Friday, March 1, 2024

Government asks High Court to quash EVM case

Government has asked the High Court to throw out a case in which Botswana Congress Party (BCP) wants to interdict the Independent Electoral Commission (IEC) from using the Electronic Voting Machines (EVMs).

Government has made an application requesting the court to dismiss the writ of summons which was filed before court by BCP.

In papers before court, the State argues that BCP is delaying in filing an application as opposed to a writ of summons which was initially made by the party in interdicting EVMs.

The Attorney General called on the BCP to speed up its case as prescribed by the rules of the High Court.

The State states that the writ of summons was duly served on government on 23th March 2017 and it filed its memorandum of appearance to defend on 19 April.

The Attorney General states that the BCP is in breach of court rules because the party was under obligation to file its declaration, if any within 14 days from the date of service, which means the declaration ought to have been received by the court registry not later than 10th May.

The state expressed concern that the BCP has not complied with the rules of the High court nor any communication whatsoever relating to the difficulty it may be facing and why it is has not complied with the Rules of the Court.

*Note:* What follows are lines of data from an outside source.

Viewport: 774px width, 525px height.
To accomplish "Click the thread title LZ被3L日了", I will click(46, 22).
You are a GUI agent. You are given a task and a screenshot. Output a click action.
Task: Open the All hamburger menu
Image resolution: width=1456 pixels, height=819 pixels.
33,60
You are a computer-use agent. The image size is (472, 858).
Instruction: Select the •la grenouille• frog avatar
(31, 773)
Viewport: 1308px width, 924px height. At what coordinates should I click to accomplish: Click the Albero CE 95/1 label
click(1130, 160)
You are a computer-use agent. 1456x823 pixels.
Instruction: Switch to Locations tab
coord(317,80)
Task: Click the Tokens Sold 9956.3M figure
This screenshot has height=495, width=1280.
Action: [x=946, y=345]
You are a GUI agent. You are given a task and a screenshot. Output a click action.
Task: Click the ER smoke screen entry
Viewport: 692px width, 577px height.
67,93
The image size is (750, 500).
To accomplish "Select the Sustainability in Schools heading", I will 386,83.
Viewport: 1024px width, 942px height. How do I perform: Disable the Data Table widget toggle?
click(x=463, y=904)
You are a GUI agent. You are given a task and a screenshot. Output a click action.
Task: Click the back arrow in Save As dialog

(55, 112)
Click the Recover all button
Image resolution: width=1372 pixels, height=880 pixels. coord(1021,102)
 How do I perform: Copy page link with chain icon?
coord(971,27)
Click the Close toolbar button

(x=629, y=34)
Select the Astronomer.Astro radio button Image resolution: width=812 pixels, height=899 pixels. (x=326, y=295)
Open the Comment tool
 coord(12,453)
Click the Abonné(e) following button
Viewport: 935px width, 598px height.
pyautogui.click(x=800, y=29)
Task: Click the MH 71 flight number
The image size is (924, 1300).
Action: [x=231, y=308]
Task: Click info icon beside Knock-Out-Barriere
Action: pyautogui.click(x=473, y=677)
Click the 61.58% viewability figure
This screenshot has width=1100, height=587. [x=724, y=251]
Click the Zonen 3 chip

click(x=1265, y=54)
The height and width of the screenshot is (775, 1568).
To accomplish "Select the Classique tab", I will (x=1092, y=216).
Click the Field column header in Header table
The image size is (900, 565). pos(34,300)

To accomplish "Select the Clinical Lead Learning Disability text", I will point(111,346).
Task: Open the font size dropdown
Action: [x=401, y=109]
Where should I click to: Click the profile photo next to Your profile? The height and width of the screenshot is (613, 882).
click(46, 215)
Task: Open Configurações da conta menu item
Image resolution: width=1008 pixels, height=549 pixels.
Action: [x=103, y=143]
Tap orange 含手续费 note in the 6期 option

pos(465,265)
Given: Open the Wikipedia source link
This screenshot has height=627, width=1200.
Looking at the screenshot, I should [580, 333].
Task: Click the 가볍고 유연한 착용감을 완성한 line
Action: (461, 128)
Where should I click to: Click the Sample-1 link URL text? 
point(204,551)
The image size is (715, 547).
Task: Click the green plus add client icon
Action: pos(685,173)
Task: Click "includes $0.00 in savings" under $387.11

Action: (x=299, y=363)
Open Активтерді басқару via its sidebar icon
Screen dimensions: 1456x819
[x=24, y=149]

The Attorney General says that noncompliance of BCP as demonstrated by their not filling prejudice the Ministry of Presidential Affairs and Public Administration (which intends to procure the machines) and by extension the general public.

“I draw this court attention to the fact that BCP issued out summons through its attorneys demanding that the procurement of the EVM’s be suspended pending the outcome of the litigation. A copy of the letter was also served on the chairman of the Independent Electoral Commission (IEC) and Secretary of the IEC who are tasked with the procurement of the EVM’s and they have since made an undertaking that they would stop the procurement process pending the finalization of the litigation,” said the acting Attorney General, Stella Moroka.

The State argues that the BCP conduct amounts to frustration of the litigation process which would result in the EVMs not being used at the 2019 General elections.

The Attorney General says it is concerned at the “defective manner in which the party started off its proceedings which was by a way of writ of summons when the facts reveal that it was more appropriate for them to launch an application.”
Moroka accused the BCP of adopting delaying tactics. She said a trial normally takes a longer time to complete as parties have to call the witness to give oral testimonies. “It has now not complied with the rules of the court on the filling and serving of court process for no apparent reasons,” she said.

She contends that government “is eager for the matter to have meaningful progress and eventually get concluded to enable government to buy the EVM’s within time in the event it would have won the case.”
She added that “even if there are no prejudices, the non-compliance negatively affects the rules of court as their binding nature is eroded. There has been no compliance as required by the Rules of Court and lack of explanation prompting the applicant to have no option but to request for dismissal BCP’s action in terms of the notice of motion.”
Moroka argued that such failure is a contravention of the mandatory Rules of High court and fatal to the BCP actions.